Start of PROVIDED PASSAGE

To: koan who wrote (604015)3/17/2011 1:47:04 AM
From: d[-_-]b2 Recommendations  Read Replies (2) | Respond to of 1574628
 
if 99% of the top scientist say it could possibly destroy the world

But not even 1% say it can "destroy the world" - cause change perhaps but never destroy.



To: koan who wrote (604015)3/17/2011 1:56:32 AM
From: i-node  Read Replies (1) | Respond to of 1574628
 
>>> When one is screwing around with nuclear power that can destroy the world, as not only a possibility but a probability, you do not put such dangers in peoples hands at all.

So, what are you going to power the world with? Windmills?

>> And as far a GW goes, if 99% of the top scientist say it could possibly destroy the world, and it is only a 10% chance you take it real fucking seirously.

Great scientists are wrong, routinely. Particularly when their paychecks and their life work depends on a particular outcome.

It happens all the time. We know today, with 100% certainty, that Keynesianism doesn't work. But Keynes was no dummy.

End of PROVIDED PASSAGE
Start of EXCERPTED RECORDS

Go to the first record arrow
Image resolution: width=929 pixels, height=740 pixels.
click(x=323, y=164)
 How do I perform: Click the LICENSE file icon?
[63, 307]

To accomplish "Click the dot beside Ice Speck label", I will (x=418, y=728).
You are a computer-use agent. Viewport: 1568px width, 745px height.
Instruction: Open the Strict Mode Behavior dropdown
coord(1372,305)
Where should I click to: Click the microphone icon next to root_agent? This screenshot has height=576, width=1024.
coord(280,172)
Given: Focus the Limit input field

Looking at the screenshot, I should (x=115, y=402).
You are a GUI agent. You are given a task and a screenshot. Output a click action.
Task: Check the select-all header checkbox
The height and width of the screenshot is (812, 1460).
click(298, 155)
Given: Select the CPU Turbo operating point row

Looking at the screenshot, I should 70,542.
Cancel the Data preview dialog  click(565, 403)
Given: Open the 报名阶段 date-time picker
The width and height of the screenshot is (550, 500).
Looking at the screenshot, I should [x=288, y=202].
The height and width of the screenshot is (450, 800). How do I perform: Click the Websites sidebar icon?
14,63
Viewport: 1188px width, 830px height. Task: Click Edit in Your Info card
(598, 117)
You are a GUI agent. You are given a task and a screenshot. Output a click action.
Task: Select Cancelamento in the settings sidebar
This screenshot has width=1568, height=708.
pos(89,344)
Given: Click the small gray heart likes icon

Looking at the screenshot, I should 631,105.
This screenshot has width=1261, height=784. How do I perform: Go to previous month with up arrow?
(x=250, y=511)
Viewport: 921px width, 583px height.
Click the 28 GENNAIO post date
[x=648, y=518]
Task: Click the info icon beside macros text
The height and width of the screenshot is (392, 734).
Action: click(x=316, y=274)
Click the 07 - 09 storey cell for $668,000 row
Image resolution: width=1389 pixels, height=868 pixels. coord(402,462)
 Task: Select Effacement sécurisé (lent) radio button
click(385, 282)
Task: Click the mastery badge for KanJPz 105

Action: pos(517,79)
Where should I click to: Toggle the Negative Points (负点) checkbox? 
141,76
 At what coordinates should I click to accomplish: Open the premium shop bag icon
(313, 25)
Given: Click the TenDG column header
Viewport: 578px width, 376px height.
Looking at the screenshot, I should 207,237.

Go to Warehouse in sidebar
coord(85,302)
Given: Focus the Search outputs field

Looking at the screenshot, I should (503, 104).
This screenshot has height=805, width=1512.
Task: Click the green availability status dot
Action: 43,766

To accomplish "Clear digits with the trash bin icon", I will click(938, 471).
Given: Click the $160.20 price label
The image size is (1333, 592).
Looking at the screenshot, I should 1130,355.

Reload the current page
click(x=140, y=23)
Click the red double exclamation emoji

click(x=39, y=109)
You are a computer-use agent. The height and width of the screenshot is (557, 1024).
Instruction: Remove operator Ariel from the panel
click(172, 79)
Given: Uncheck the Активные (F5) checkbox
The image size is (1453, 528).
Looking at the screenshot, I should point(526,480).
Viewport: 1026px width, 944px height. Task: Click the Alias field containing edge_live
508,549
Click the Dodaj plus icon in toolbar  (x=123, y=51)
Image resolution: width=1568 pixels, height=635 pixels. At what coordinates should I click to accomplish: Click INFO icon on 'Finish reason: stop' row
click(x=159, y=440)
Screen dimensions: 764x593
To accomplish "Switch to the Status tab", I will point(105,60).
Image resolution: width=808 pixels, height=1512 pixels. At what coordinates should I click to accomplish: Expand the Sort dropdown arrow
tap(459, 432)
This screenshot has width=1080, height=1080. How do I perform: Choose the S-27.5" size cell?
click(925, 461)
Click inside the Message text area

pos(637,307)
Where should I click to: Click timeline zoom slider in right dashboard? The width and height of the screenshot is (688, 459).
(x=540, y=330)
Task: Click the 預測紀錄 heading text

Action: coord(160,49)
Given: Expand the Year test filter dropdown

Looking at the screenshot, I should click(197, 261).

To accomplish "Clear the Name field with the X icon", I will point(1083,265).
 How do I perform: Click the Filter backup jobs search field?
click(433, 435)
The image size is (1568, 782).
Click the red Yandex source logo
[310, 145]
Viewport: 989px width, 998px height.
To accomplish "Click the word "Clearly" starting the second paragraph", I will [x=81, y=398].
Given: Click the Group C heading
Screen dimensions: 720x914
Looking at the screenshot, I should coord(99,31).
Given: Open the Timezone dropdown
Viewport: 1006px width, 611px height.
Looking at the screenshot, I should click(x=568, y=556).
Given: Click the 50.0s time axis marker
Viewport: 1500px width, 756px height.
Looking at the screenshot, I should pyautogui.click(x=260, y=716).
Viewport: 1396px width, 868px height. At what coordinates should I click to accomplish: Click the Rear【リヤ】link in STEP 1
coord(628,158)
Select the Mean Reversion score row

End of EXCERPTED RECORDS

## WHAT TO PRODUCE
Output everything from "So, what are" down to "real fucking seirously." in the forum exchange, reproducing it character for character. The rows play no part in what follows.

## FINISHED ANSWER
So, what are you going to power the world with? Windmills?

>> And as far a GW goes, if 99% of the top scientist say it could possibly destroy the world, and it is only a 10% chance you take it real fucking seirously.